» **Exercise instructions**: Format the rows from the line containing "Pick the 2 - 2 correct score box" through the line containing "click(1218, 35)" as a JSON list of strings, one string per line and leaving out blank lines.

[Lines of data]
--- start ---

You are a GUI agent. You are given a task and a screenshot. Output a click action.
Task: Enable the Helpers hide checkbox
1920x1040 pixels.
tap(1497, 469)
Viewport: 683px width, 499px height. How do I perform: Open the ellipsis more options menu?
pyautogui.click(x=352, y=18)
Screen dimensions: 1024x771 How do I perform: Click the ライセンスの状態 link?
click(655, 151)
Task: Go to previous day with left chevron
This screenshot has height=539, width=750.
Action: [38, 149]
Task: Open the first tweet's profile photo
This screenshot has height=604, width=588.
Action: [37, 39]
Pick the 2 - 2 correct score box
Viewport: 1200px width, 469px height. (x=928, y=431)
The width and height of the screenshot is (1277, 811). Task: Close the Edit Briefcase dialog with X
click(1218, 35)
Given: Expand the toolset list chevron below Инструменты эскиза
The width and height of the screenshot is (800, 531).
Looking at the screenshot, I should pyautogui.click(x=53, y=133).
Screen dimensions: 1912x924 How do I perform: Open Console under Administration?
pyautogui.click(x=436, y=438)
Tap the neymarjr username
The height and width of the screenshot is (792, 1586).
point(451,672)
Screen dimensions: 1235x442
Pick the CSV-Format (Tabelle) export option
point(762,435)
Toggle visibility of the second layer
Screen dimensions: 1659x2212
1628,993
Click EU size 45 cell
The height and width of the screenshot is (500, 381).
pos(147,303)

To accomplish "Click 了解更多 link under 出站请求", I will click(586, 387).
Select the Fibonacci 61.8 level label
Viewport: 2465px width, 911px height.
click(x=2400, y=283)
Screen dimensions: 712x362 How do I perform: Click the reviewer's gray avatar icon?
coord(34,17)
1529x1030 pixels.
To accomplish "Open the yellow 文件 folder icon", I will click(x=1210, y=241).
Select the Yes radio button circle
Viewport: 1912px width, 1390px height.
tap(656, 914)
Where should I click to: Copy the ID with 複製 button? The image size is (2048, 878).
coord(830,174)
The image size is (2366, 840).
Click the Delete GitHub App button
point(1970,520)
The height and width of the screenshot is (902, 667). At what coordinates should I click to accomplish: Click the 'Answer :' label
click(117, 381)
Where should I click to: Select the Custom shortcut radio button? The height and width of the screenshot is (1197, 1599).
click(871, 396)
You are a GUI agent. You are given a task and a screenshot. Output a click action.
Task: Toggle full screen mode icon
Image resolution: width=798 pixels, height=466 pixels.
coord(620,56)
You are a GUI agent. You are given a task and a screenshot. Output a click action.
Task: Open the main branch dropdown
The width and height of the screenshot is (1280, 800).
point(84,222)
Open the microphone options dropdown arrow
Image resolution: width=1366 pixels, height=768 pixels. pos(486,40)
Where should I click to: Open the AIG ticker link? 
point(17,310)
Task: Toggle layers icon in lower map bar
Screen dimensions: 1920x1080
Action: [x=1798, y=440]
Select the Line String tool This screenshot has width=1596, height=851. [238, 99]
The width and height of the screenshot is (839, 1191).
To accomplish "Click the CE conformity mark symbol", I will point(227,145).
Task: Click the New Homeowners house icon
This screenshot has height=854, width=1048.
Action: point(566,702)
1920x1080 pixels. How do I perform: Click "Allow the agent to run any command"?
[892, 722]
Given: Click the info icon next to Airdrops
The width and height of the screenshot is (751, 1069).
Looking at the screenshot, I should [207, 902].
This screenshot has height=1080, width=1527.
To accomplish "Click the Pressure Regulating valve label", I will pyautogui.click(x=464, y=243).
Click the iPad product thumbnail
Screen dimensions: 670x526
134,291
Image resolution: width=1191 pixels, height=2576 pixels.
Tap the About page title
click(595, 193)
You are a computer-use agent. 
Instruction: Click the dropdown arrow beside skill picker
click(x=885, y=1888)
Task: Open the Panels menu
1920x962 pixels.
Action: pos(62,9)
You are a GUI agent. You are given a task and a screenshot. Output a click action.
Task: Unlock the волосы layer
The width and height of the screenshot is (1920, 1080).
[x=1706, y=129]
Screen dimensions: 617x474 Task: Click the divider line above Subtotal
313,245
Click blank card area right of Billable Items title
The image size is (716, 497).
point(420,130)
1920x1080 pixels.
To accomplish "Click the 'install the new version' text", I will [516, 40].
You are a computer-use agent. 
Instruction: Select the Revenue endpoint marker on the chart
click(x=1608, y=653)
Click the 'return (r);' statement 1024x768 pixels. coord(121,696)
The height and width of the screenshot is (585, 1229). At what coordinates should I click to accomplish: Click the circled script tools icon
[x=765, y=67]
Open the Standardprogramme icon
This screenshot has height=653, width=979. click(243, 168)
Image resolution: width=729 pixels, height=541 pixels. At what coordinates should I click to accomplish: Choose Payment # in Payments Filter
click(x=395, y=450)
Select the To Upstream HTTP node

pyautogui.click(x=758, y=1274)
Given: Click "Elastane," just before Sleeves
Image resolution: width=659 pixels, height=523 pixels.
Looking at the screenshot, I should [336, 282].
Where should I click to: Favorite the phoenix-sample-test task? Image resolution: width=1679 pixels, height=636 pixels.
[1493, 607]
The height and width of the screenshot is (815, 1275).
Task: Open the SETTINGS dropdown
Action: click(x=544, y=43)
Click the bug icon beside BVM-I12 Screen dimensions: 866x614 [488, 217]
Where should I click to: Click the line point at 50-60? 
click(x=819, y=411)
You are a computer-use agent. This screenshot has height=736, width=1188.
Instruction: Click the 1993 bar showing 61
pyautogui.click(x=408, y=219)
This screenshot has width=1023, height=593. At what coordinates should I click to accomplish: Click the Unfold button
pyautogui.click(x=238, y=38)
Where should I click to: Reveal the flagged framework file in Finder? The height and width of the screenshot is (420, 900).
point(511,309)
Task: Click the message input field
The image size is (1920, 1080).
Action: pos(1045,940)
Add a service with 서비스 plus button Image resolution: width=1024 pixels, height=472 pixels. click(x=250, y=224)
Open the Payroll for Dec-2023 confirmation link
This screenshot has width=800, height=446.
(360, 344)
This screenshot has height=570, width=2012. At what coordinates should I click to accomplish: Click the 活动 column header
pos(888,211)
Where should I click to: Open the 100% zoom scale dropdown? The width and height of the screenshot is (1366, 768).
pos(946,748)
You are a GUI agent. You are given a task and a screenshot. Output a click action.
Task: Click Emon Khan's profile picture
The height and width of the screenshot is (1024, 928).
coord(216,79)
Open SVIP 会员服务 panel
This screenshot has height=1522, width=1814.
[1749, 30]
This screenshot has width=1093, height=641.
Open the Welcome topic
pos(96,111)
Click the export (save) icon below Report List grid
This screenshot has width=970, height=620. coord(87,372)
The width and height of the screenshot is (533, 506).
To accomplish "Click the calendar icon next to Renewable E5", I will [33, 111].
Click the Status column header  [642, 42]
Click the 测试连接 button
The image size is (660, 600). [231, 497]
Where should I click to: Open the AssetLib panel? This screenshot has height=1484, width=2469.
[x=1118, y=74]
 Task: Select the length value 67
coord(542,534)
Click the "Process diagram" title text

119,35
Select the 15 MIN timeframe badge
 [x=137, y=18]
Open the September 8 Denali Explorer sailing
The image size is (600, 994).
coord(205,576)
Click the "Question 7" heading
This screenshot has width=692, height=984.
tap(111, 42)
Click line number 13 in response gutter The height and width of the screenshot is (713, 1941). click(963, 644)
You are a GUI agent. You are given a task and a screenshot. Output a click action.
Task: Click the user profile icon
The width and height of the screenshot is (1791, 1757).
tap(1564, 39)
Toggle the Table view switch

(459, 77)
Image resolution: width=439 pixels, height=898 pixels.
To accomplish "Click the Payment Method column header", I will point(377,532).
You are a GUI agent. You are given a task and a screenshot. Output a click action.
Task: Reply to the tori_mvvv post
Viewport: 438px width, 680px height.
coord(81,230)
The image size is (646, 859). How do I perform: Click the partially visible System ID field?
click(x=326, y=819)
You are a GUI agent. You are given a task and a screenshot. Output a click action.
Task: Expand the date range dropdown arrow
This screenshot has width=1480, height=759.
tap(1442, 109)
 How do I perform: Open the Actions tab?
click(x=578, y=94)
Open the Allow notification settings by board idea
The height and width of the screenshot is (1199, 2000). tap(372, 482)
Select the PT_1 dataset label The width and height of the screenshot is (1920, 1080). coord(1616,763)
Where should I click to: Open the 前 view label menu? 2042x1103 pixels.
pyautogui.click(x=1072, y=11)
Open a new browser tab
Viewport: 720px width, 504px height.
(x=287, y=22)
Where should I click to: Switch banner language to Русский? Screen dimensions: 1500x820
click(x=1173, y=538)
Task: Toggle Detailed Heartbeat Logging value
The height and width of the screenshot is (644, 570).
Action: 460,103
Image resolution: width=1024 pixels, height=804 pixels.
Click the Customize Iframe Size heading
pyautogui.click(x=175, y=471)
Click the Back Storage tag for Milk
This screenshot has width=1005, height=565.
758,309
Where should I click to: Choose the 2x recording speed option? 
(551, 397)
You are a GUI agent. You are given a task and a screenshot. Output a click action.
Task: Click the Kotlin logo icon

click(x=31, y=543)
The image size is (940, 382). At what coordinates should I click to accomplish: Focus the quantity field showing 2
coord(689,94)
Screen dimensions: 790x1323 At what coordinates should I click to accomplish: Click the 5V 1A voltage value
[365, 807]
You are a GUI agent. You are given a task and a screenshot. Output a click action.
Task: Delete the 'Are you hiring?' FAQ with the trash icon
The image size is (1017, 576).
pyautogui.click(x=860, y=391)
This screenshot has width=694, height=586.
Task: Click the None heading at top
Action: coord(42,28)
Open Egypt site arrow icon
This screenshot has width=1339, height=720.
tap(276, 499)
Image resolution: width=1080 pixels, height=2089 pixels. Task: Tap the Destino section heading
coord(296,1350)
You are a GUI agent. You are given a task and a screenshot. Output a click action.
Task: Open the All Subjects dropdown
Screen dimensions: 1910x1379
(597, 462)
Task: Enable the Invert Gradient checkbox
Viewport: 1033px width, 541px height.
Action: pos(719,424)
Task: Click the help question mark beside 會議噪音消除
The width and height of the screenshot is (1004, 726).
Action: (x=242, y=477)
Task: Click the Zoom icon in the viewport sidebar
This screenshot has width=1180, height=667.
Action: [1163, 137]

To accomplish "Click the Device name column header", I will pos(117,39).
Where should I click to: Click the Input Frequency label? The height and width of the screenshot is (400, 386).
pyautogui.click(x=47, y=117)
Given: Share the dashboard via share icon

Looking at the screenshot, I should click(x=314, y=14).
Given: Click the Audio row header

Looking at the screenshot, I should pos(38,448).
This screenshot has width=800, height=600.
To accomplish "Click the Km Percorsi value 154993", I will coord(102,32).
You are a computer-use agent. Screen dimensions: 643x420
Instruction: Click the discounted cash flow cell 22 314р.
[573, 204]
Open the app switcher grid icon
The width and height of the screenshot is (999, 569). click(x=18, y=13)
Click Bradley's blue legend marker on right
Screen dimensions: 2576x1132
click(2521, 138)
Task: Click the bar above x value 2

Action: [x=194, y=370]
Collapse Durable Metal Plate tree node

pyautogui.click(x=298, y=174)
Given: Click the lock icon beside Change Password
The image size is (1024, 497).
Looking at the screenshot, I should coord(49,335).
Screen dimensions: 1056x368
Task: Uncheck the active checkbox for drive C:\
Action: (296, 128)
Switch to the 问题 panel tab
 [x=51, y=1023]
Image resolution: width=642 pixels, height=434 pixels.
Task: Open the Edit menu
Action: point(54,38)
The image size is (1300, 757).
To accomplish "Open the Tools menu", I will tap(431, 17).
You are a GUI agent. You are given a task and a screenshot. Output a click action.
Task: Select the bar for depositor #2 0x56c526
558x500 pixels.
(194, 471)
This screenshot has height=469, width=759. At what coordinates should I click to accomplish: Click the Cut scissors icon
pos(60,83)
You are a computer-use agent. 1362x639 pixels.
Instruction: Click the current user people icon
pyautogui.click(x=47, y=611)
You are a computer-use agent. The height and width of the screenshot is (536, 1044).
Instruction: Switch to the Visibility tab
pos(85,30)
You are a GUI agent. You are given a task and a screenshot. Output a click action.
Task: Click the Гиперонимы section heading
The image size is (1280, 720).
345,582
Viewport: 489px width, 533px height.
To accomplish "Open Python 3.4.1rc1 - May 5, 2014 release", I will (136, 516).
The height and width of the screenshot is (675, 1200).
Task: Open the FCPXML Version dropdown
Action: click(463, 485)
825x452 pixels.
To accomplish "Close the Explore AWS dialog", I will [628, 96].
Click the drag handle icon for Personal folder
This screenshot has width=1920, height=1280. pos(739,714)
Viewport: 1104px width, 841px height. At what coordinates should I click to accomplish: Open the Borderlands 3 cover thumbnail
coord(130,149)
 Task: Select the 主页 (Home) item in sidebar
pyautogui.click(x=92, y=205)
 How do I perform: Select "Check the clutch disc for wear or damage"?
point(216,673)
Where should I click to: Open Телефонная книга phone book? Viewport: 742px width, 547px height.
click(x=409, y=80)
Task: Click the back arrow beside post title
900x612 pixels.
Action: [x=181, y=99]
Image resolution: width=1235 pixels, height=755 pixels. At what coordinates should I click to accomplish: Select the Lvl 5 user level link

--- end ---

» **Response below**:
[
  "Pick the 2 - 2 correct score box",
  "Viewport: 1200px width, 469px height. (x=928, y=431)",
  "The width and height of the screenshot is (1277, 811). Task: Close the Edit Briefcase dialog with X",
  "click(1218, 35)"
]